In this tutorial, you are going to build a CDC stream using Redpanda and Debezium. Note that the entire Kafka Connect ecosystem works out of the box with Redpanda, as Redpanda is API-compatible with Apache KafkaⓇ.

What is change data capture (CDC)?

CDC is the process of recognizing when data has been changed in a source system so a downstream process or system can take action on that change.

Why would you use it?

Here are some popular use cases:

  • Safe migration from legacy systems
  • Division of monolithic data
  • Real-time analytics
  • Easy integrations
  • Cache invalidations
  • Outbox patterns

Useful links about technologies used in this tutorial

Note: Redpanda aims to be fully compatible with Kafka APIs, so all existing connectors should work with Redpanda without any changes.

Prerequisites

Quick tour of services

  • Redpanda - The modern data streaming platform
  • Kafka Connect - Integrations that connect Kafka with other data systems
  • Debezium - A set of plugins used by Kafka Connect to capture changes in databases
  • MySQL - Database

Debezium and Redpanda tutorial for CDC

Let's start our tutorial by looking at the Docker Compose file. We encourage you to set up a working directory, and follow along.
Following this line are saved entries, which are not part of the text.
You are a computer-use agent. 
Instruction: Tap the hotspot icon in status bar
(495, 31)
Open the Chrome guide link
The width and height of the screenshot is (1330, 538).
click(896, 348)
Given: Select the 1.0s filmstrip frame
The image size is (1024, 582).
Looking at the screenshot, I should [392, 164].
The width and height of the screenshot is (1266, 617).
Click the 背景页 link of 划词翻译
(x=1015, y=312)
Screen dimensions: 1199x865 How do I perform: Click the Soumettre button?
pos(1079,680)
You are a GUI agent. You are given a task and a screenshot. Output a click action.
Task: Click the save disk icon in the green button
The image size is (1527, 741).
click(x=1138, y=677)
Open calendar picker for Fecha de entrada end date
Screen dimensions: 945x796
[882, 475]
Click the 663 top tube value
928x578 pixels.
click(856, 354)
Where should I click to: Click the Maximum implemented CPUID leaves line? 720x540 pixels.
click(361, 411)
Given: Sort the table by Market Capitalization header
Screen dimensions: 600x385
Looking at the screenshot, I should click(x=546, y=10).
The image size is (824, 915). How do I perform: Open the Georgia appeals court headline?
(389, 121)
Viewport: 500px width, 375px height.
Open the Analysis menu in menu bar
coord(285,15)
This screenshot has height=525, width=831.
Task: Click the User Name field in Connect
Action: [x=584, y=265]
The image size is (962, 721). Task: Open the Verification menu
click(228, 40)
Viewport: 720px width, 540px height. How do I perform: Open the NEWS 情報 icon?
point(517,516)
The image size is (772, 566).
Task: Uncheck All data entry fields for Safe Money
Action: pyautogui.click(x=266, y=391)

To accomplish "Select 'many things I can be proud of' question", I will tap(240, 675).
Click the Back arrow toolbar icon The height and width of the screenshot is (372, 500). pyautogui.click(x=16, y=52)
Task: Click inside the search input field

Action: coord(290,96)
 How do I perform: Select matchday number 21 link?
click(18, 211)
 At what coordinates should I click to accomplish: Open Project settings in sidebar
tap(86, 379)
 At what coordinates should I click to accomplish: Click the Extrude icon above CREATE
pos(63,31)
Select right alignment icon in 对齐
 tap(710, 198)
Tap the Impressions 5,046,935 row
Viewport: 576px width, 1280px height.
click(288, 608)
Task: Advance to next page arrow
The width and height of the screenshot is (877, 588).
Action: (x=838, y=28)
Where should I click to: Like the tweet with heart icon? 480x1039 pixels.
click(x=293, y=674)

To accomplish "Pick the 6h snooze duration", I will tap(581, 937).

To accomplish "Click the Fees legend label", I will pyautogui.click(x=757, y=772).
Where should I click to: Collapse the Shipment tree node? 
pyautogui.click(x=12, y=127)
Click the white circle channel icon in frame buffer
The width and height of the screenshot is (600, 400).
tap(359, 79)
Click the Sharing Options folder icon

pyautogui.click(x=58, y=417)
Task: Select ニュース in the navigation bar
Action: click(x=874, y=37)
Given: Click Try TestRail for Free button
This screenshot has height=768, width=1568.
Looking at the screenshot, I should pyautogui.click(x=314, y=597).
mkdir debezium && cd debezium && touch redpanda-debezium.compose.yml

# redpanda-debezium.compose.yml
version: "3.3"
services:
  redpanda:
    image: vectorized/redpanda
    ports:
      - "9092:9092"
      - "29092:29092"
    command:
      - redpanda
      - start
      - --overprovisioned
      - --smp
      - "1"
      - --memory
      - "1G"
      - --reserve-memory
      - "0M"
      - --node-id
      - "0"
      - --kafka-addr
      - PLAINTEXT://0.0.0.0:29092,OUTSIDE://0.0.0.0:9092
      - --advertise-kafka-addr
      - PLAINTEXT://redpanda:29092,OUTSIDE://redpanda:9092
      - --check=false
  connect:
    image: debezium/connect
    depends_on:
      - redpanda
    ports:
      - "8083:8083"
    environment:
      BOOTSTRAP_SERVERS: "redpanda:9092"
      GROUP_ID: "1"
      CONFIG_STORAGE_TOPIC: "inventory.configs"
      OFFSET_STORAGE_TOPIC: "inventory.offset"
      STATUS_STORAGE_TOPIC: "inventory.status"
  mysql:
    image: debezium/example-mysql:1.6
    ports:
      - "3306:3306"
    environment:
      MYSQL_ROOT_PASSWORD: debezium
      MYSQL_USER: mysqluser
      MYSQL_PASSWORD: mysqlpw

These services are in the same network, so they are reachable from each other. Also, their service name resolves to their IP addressses in the network. We can ping Redpanda from Kafka Connect:

$ docker ps --format "table {{.Names}}\t{{.Status}}\t{{.Names}}"
Output:
NAMES                 STATUS         NAMES
debezium_connect_1    Up 6 minutes   debezium_connect_1
debezium_mysql_1      Up 6 minutes   debezium_mysql_1
debezium_redpanda_1   Up 6 minutes   debezium_redpanda_1

$ docker exec -it debezium_connect_1 /bin/bash # starts and attaches to the shell inside container

[kafka@a48a914cf7f1 ~]$ ping redpanda
PING redpanda (192.168.16.3) 56(84) bytes of data.
64 bytes from debezium_redpanda_1.debezium_default (192.168.16.3): icmp_seq=1 ttl=64 time=0.152 ms
64 bytes from debezium_redpanda_1.debezium_default (192.168.16.3): icmp_seq=2 ttl=64 time=0.103 ms
^C
--- redpanda ping statistics ---
2 packets transmitted, 2 received, 0% packet loss, time 1010ms
rtt min/avg/max/mdev = 0.103/0.127/0.152/0.026 ms

The environment variables and values are intended to be self-explanatory, but you can go to the Docker Hub and read about their meaning.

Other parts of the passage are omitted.